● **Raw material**
[Start]

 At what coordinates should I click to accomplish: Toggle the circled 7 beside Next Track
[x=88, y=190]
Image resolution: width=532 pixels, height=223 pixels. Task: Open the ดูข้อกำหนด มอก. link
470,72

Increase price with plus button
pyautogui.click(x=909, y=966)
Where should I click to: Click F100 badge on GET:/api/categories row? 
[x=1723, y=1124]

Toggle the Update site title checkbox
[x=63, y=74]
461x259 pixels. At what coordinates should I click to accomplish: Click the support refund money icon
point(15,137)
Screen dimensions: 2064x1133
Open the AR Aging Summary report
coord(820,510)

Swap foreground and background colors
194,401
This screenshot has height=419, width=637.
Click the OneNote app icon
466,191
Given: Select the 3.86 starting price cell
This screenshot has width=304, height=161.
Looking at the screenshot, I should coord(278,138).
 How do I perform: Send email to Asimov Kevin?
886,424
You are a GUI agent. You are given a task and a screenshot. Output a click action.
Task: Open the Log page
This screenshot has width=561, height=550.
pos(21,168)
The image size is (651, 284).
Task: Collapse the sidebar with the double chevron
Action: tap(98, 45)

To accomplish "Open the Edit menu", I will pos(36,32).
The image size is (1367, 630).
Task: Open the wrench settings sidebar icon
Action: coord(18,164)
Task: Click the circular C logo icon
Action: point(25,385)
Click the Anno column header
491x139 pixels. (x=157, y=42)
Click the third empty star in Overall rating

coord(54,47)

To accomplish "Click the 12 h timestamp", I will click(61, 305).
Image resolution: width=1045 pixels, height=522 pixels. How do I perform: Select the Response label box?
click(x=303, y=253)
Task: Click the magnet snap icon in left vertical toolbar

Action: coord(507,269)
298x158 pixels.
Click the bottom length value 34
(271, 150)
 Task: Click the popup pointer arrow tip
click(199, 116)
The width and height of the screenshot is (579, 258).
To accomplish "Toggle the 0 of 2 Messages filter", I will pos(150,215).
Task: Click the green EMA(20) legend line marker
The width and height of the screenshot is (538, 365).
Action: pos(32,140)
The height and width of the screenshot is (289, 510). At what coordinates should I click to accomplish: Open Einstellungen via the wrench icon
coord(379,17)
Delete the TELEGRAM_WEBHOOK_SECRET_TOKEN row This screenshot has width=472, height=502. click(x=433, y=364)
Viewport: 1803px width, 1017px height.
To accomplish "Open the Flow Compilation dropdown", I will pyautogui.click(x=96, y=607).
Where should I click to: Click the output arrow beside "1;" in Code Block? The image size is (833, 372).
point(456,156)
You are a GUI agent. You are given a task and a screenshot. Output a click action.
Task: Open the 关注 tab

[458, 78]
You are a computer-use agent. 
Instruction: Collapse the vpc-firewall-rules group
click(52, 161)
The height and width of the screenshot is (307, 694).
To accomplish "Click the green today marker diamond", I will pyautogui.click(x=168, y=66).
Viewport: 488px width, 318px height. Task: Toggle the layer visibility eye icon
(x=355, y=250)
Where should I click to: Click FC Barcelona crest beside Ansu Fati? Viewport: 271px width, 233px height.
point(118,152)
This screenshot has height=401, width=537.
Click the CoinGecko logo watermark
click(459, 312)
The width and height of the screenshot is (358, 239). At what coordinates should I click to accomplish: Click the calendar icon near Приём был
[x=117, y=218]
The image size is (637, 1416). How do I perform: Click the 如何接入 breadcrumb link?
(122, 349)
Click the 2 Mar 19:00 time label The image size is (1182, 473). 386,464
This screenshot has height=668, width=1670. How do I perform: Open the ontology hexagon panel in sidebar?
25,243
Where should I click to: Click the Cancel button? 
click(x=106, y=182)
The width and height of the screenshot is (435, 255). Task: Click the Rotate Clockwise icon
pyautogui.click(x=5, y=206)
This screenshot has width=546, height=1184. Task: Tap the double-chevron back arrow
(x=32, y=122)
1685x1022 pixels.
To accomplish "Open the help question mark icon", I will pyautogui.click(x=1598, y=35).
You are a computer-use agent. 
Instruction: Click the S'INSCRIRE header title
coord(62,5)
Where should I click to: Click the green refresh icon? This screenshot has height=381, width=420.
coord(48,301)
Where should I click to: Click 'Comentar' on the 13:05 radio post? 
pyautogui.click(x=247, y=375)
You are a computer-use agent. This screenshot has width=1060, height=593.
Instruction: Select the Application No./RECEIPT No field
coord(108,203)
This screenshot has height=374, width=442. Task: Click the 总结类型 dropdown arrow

[End]

● **The problem**
Present each line of the material above as a row in a Markdown table with the columns Row and Material line, omitting blank lines.

● **The answer**
| Row | Material line |
|---|---|
| 1 |  At what coordinates should I click to accomplish: Toggle the circled 7 beside Next Track |
| 2 | [x=88, y=190] |
| 3 | Image resolution: width=532 pixels, height=223 pixels. Task: Open the ดูข้อกำหนด มอก. link |
| 4 | 470,72 |
| 5 | Increase price with plus button |
| 6 | pyautogui.click(x=909, y=966) |
| 7 | Where should I click to: Click F100 badge on GET:/api/categories row?  |
| 8 | [x=1723, y=1124] |
| 9 | Toggle the Update site title checkbox |
| 10 | [x=63, y=74] |
| 11 | 461x259 pixels. At what coordinates should I click to accomplish: Click the support refund money icon |
| 12 | point(15,137) |
| 13 | Screen dimensions: 2064x1133 |
| 14 | Open the AR Aging Summary report |
| 15 | coord(820,510) |
| 16 | Swap foreground and background colors |
| 17 | 194,401 |
| 18 | This screenshot has height=419, width=637. |
| 19 | Click the OneNote app icon |
| 20 | 466,191 |
| 21 | Given: Select the 3.86 starting price cell |
| 22 | This screenshot has width=304, height=161. |
| 23 | Looking at the screenshot, I should coord(278,138). |
| 24 |  How do I perform: Send email to Asimov Kevin? |
| 25 | 886,424 |
| 26 | You are a GUI agent. You are given a task and a screenshot. Output a click action. |
| 27 | Task: Open the Log page |
| 28 | This screenshot has width=561, height=550. |
| 29 | pos(21,168) |
| 30 | The image size is (651, 284). |
| 31 | Task: Collapse the sidebar with the double chevron |
| 32 | Action: tap(98, 45) |
| 33 | To accomplish "Open the Edit menu", I will pos(36,32). |
| 34 | The image size is (1367, 630). |
| 35 | Task: Open the wrench settings sidebar icon |
| 36 | Action: coord(18,164) |
| 37 | Task: Click the circular C logo icon |
| 38 | Action: point(25,385) |
| 39 | Click the Anno column header |
| 40 | 491x139 pixels. (x=157, y=42) |
| 41 | Click the third empty star in Overall rating |
| 42 | coord(54,47) |
| 43 | To accomplish "Click the 12 h timestamp", I will click(61, 305). |
| 44 | Image resolution: width=1045 pixels, height=522 pixels. How do I perform: Select the Response label box? |
| 45 | click(x=303, y=253) |
| 46 | Task: Click the magnet snap icon in left vertical toolbar |
| 47 | Action: coord(507,269) |
| 48 | 298x158 pixels. |
| 49 | Click the bottom length value 34 |
| 50 | (271, 150) |
| 51 |  Task: Click the popup pointer arrow tip |
| 52 | click(199, 116) |
| 53 | The width and height of the screenshot is (579, 258). |
| 54 | To accomplish "Toggle the 0 of 2 Messages filter", I will pos(150,215). |
| 55 | Task: Click the green EMA(20) legend line marker |
| 56 | The width and height of the screenshot is (538, 365). |
| 57 | Action: pos(32,140) |
| 58 | The height and width of the screenshot is (289, 510). At what coordinates should I click to accomplish: Open Einstellungen via the wrench icon |
| 59 | coord(379,17) |
| 60 | Delete the TELEGRAM_WEBHOOK_SECRET_TOKEN row This screenshot has width=472, height=502. click(x=433, y=364) |
| 61 | Viewport: 1803px width, 1017px height. |
| 62 | To accomplish "Open the Flow Compilation dropdown", I will pyautogui.click(x=96, y=607). |
| 63 | Where should I click to: Click the output arrow beside "1;" in Code Block? The image size is (833, 372). |
| 64 | point(456,156) |
| 65 | You are a GUI agent. You are given a task and a screenshot. Output a click action. |
| 66 | Task: Open the 关注 tab |
| 67 | [458, 78] |
| 68 | You are a computer-use agent.  |
| 69 | Instruction: Collapse the vpc-firewall-rules group |
| 70 | click(52, 161) |
| 71 | The height and width of the screenshot is (307, 694). |
| 72 | To accomplish "Click the green today marker diamond", I will pyautogui.click(x=168, y=66). |
| 73 | Viewport: 488px width, 318px height. Task: Toggle the layer visibility eye icon |
| 74 | (x=355, y=250) |
| 75 | Where should I click to: Click FC Barcelona crest beside Ansu Fati? Viewport: 271px width, 233px height. |
| 76 | point(118,152) |
| 77 | This screenshot has height=401, width=537. |
| 78 | Click the CoinGecko logo watermark |
| 79 | click(459, 312) |
| 80 | The width and height of the screenshot is (358, 239). At what coordinates should I click to accomplish: Click the calendar icon near Приём был |
| 81 | [x=117, y=218] |
| 82 | The image size is (637, 1416). How do I perform: Click the 如何接入 breadcrumb link? |
| 83 | (122, 349) |
| 84 | Click the 2 Mar 19:00 time label The image size is (1182, 473). 386,464 |
| 85 | This screenshot has height=668, width=1670. How do I perform: Open the ontology hexagon panel in sidebar? |
| 86 | 25,243 |
| 87 | Where should I click to: Click the Cancel button?  |
| 88 | click(x=106, y=182) |
| 89 | The width and height of the screenshot is (435, 255). Task: Click the Rotate Clockwise icon |
| 90 | pyautogui.click(x=5, y=206) |
| 91 | This screenshot has width=546, height=1184. Task: Tap the double-chevron back arrow |
| 92 | (x=32, y=122) |
| 93 | 1685x1022 pixels. |
| 94 | To accomplish "Open the help question mark icon", I will pyautogui.click(x=1598, y=35). |
| 95 | You are a computer-use agent.  |
| 96 | Instruction: Click the S'INSCRIRE header title |
| 97 | coord(62,5) |
| 98 | Where should I click to: Click the green refresh icon? This screenshot has height=381, width=420. |
| 99 | coord(48,301) |
| 100 | Where should I click to: Click 'Comentar' on the 13:05 radio post?  |
| 101 | pyautogui.click(x=247, y=375) |
| 102 | You are a computer-use agent. This screenshot has width=1060, height=593. |
| 103 | Instruction: Select the Application No./RECEIPT No field |
| 104 | coord(108,203) |
| 105 | This screenshot has height=374, width=442. Task: Click the 总结类型 dropdown arrow |